Stella Hjaltadóttir

Personal information
- Date of birth: 23 June 1967 (age 58)
- Place of birth: Ísafjörður, Iceland
- Position: Defender

Senior career*
- Years: Team / Apps / (Gls)
- 1981–1986: ÍBÍ
- 1987: KA
- 1988: ÍBÍ
- 1989: BÍ / 2 / (3)
- 1990: KA / 1 / (0)
- 1991–1994: Valur / 31 / (1)

International career
- 1987: Iceland / 1 / (0)

= Stella Hjaltadóttir =

Icelandic footballer and cross country skier (born 1967)
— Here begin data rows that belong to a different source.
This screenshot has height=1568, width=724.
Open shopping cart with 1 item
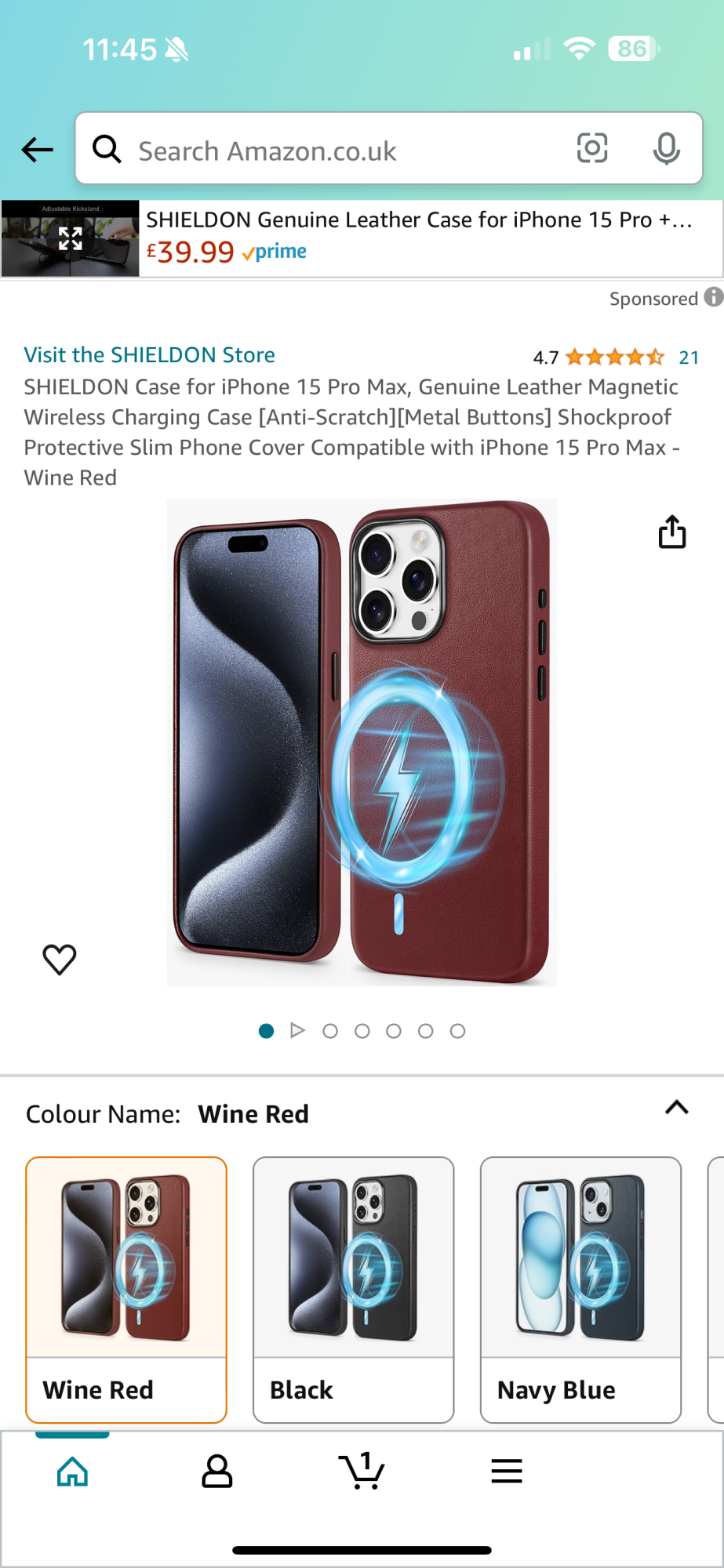(x=362, y=1470)
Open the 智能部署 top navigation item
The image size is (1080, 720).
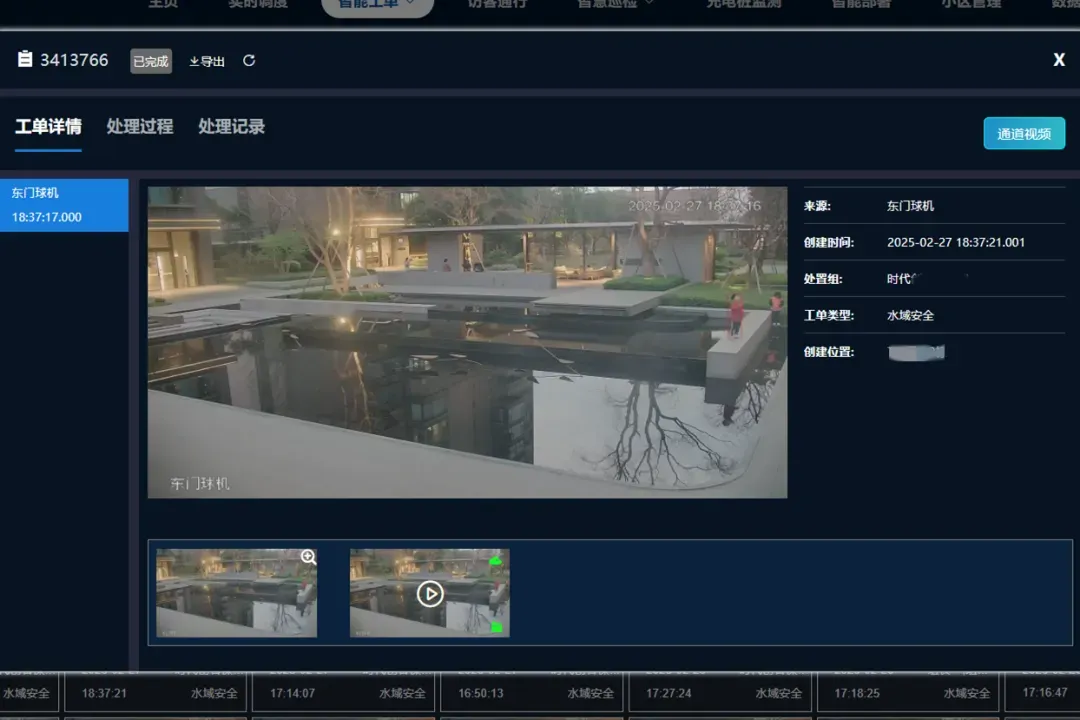861,5
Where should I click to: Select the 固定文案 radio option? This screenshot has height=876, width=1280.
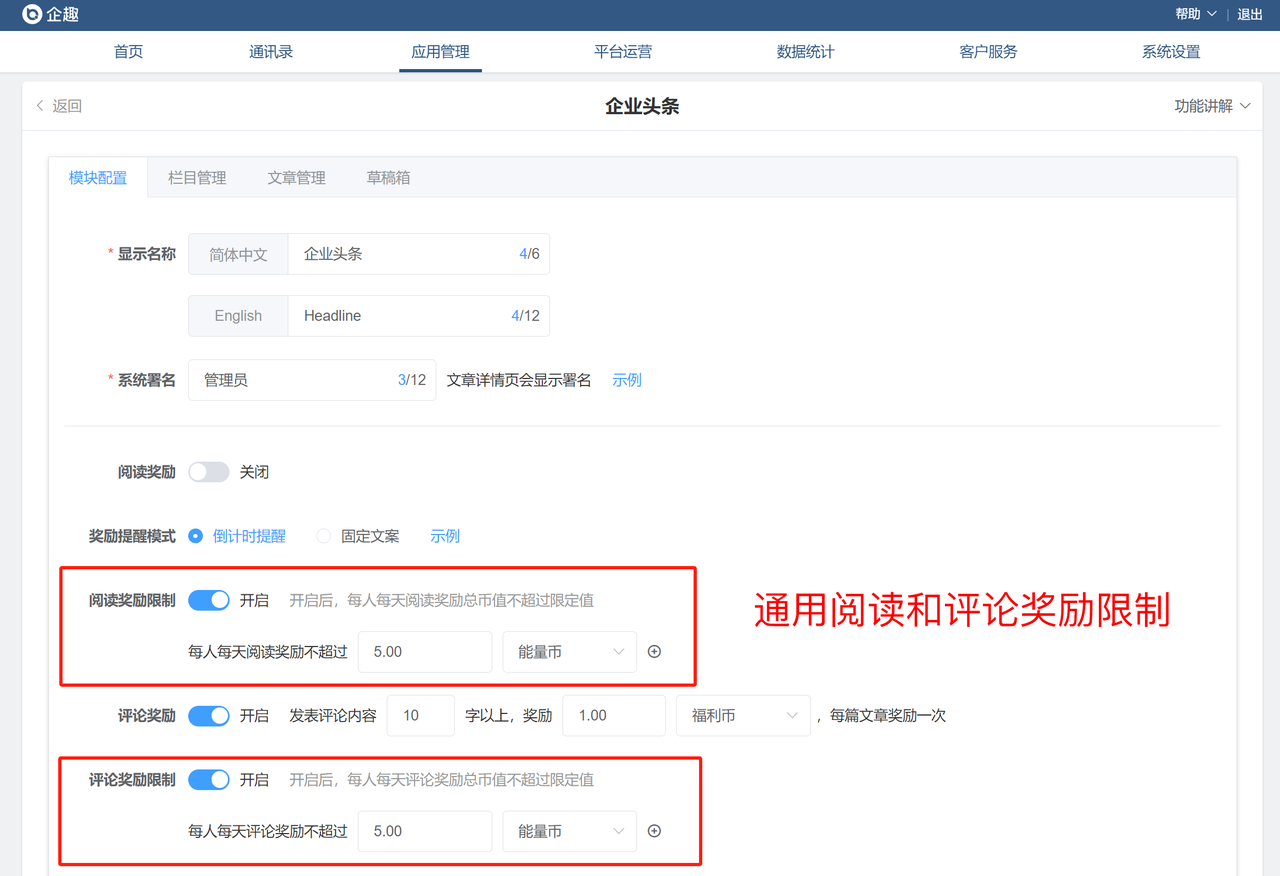pyautogui.click(x=324, y=536)
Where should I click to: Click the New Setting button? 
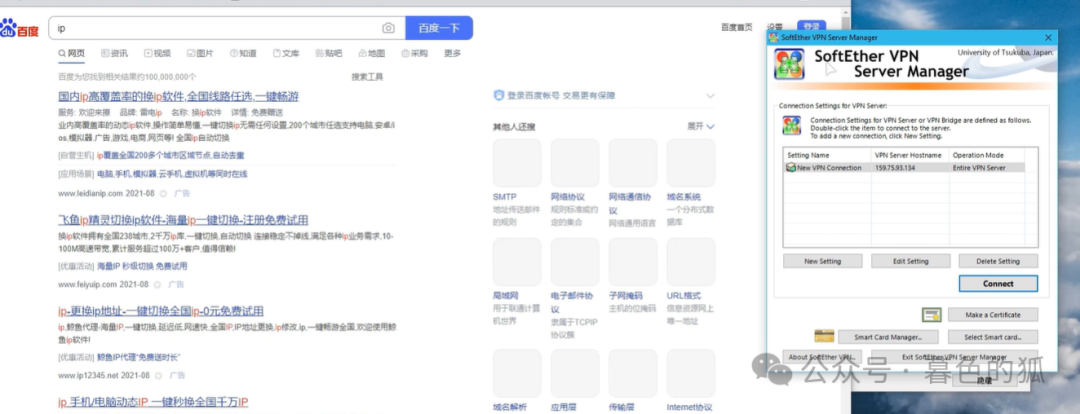[821, 261]
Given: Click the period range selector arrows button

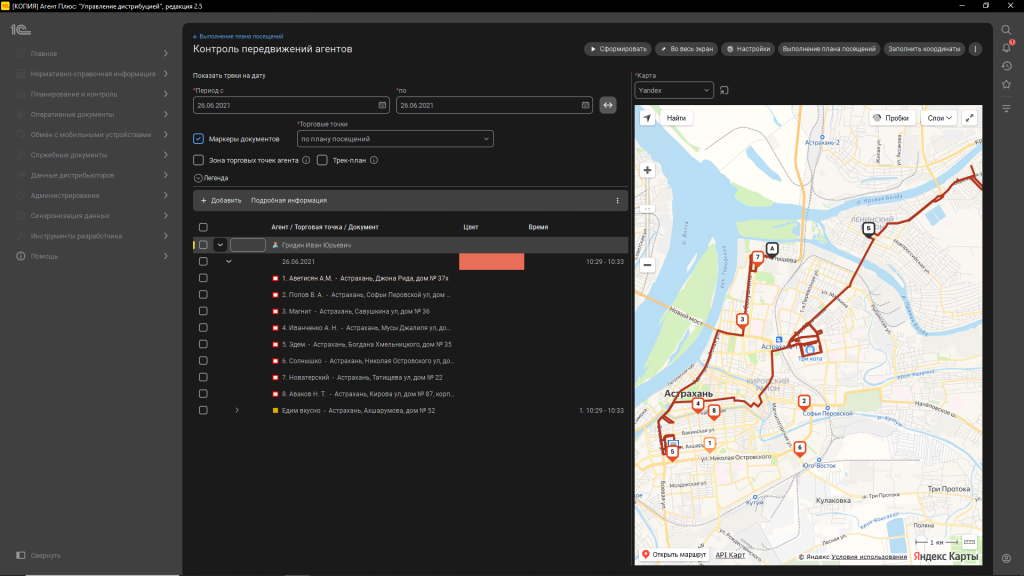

Stella Hjaltadóttir (born 23 June 1967) is an Icelandic cross-country skier and former football player.

==Cross country skiing==
Stella won a national championship in cross-country skiing in 1988, 1999, 2008 and 2013.

==Football==
===Club===
Stella played 78 games with ÍBÍ, KA and Valur in Úrvalsdeild kvenna from 1984 to 1993. She won the 2. deild kvenna with Boltafélag Ísafjarðar in 1989.

===International===
Stella was selected to the Icelandic national football team ahead of two games against West Germany in Delmenhorst in September 1987. She was an unused substitute in the first game on September 4 but played all 90 minutes in the second game on September 6 when West Germany won 3–2.

===Career statistics===

Appearances and goals by club, season and competition
| Club | Season | League |  |  | National Cup |  | Total |  |
| Division | Apps | Goals | Apps | Goals | Apps | Goals |
| ÍBÍ | 1981 | N/A | – |  | 1 | 0 | 1 | 0 |
| ÍBÍ | 1982 | 2. deild kvenna | – |  | – |  | – |  |
| ÍBÍ | 1983 | 2. deild kvenna | – |  | – |  | – |  |
| ÍBÍ | 1984 | 1. deild kvenna | 10 | 4 | – |  | – |  |
| ÍBÍ | 1985 | 1. deild kvenna | – |  | – |  | – |  |
| ÍBÍ | 1986 | 2. deild kvenna | - | 9 | – |  | – |  |
| KA | 1987 | 1. deild kvenna | – |  | – |  | – |  |
| ÍBÍ | 1988 | 1. deild kvenna | - | 0 | – |  | – |  |
| BÍ | 1989 | 2. deild kvenna | 2 | 3 | – |  | 2 | 3 |
| KA | 1990 | 1. deild kvenna | 1 | 0 | – |  | 0 | 0 |
| Valur | 1991 | 1. deild kvenna | 14 | 0 | – |  | 14 | 0 |
| 1992 | 1. deild kvenna | 7 | 0 | 1 | 0 | 8 | 0 |
| 1993 | 1. deild kvenna | 10 | 1 | 2 | 0 | 12 | 1 |
| Total |  | 32 | 1 | 3 | 0 | 37 | 1 |
| Career total |  |  | - | - | - | - | - | - |

References:

==Personal life==
Stella is the mother of the Icelandic cross-country skier Dagur Benediktsson.